Economy Bankrupting the Culture War?

An odd, if cold-comforting, silver lining to the economic crisis has been the decline in the “values” crusades. As Frank Rich recently noted in the New York Times, with more and more people losing their houses and their jobs, no one seems to have much time or inclination to rail against gays and lesbians or other popular “culture war” targets.

Here, at last, is one piece of good news in our global economic meltdown: Americans have less and less patience for the intrusive and divisive moral scolds who thrived in the bubbles of the Clinton and Bush years. Culture wars are a luxury the country—the G.O.P. included—can no longer afford.

Not only was Obama’s stem-cell decree an anticlimactic blip in the news, but so was his earlier reversal of Bush restrictions on the use of federal money by organizations offering abortions overseas. When the administration tardily ends “don’t ask, don’t tell,” you can bet that this action, too, will be greeted by more yawns than howls.

As proof of this decline in the culture wars, Bloomberg News notes that President Obama’s nominee to head the Office of Personnel Management, M. John Berry, is expected to win easy approval, despite the fact that he is openly gay.

“Voters aren’t interested in fighting the social-issue battles right now,” said Larry Sabato, director of the Center for Politics at the University of Virginia in Charlottesville. “They want their politicians focused like a laser on the economy.”

The recession’s effect on workers and families has “transformed the cultural puzzle” in Congress and will free Obama to change social policy, including lifting the ban on gay troops, Sabato said.

“While the country isn’t paying attention to social issues, he can move the ball down the field in the Democratic direction,” he said.

Even the usual complaining by the religious right apparently won’t be enough to torpedo his confirmation on March 26:

Opponents of Berry’s policy positions and “profoundly immoral lifestyle” are unhappy with GOP lawmakers’ nonchalant response, said Robert Knight, a veteran conservative activist who helped draft the federal marriage act, which defines the union as between a man and woman.

“Somebody on the Republican side needs to find a spine,” said Knight, a senior writer and media critic with Coral Ridge Ministries in Fort Lauderdale, Florida.

For the gay and lesbian community the loss of interest in our community as a political football can certainly sound like good news, except, being human and all, we’re also part of that economic downturn. It appears, according to a new study, that more and more gay and lesbian people are living in poverty, shattering the myth pushed by the religious right that gays are far wealthier than heterosexuals.
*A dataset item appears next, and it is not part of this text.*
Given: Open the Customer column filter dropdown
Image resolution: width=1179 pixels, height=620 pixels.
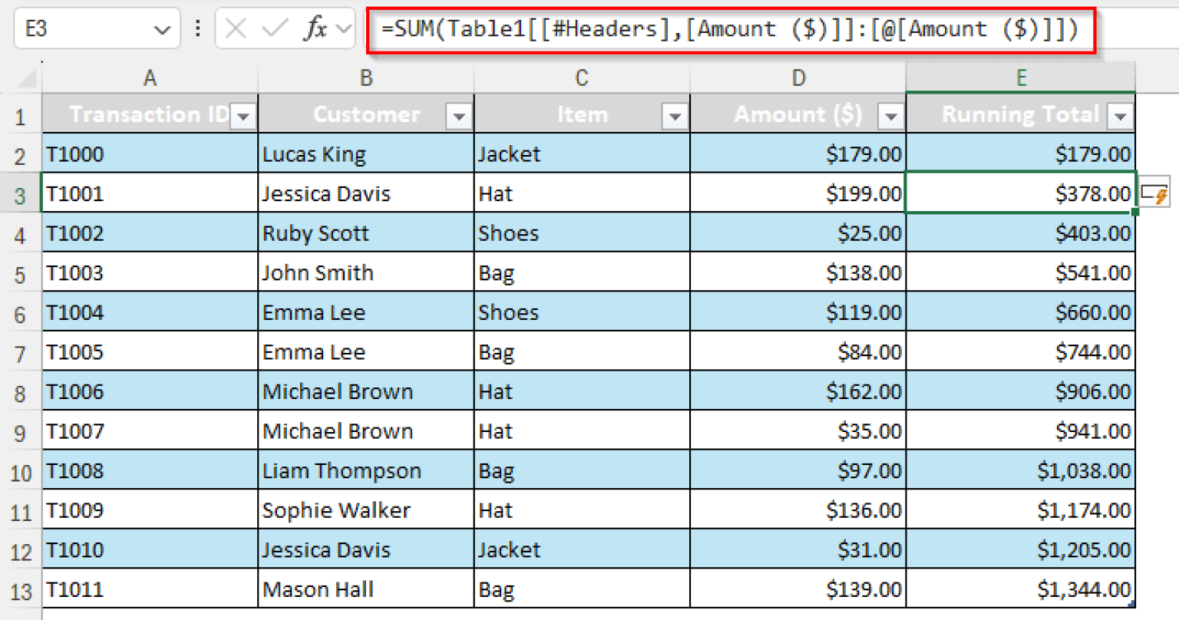Looking at the screenshot, I should pyautogui.click(x=459, y=117).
Lesbian couples are more likely to be poor than married heterosexuals, and children of same-sex parents are twice as likely to live in poverty as those of traditional married couples, a new report shows.

UCLA’s Williams Institute, which studies gay issues, says its report out today is the first to analyze poverty among gay and lesbian couples.

The cause of much of this poverty is, of course, the inequity in such legal institutions as marriage:

Badgett says same-sex partners are more likely to be poor because they lack such safety nets as a spouse’s health insurance coverage and Social Security survivor benefits.

With the “culture wars” on the wane, one might think that perhaps marriage rights for gays and lesbians would elicit more yawns than howls, but it’s Berry’s support for opening up federal benefits for gay and lesbian employees that is really causing the howl from the religious right.

For some voters, the issue is still politically charged, said Richard Land, leader of the 16 million-member Southern Baptist Convention, based in Nashville, Tennessee.

“Opposition to same-sex marriage is the most unifying issue among Baptists, exceeding even abortion,” Land said. “When they offer same-sex benefits to federal workers, they are using taxpayer money to pay for them and that is something we would be very concerned about and oppose.”

The religious right, even in a downturn of support for their issues, remains true to form—opposing anything that might make the lives of gays and lesbians a little less miserable, not just from a rights standpoint, but from an economic standpoint as well. At least their track record for disregarding the gay and lesbian “least of these” is consistent, even when it comes to their economic stability.

While the religious right continues its crusade to deny equal social and economic rights to gays and lesbians, another study shows divorce can be good for the wallet—well, the man’s wallet anyway.  Divorced men can see their incomes increase immediately by 25% if they leave a childless marriage.

The women they leave, however, have much in common with their lesbian counterparts:

Women, in contrast, suffer severe financial penalties. Regardless of whether she has children, the average woman’s income falls by more than a fifth and remains low for many years.

While it may be the economic downturn that has diverted attention from making life as difficult as possible for gays and lesbians—it is still obviously economics (as well as gender inequity) that divides us in many ways. Perhaps the latest crisis will be a wake-up call to all people of good will that true “value” issues are economic issues. As we rebuild our country’s economic infrastructure, the have-nots (and their allies) must begin to agitate for more parity and equity in a system already severely tilted toward the haves—be they gay or straight.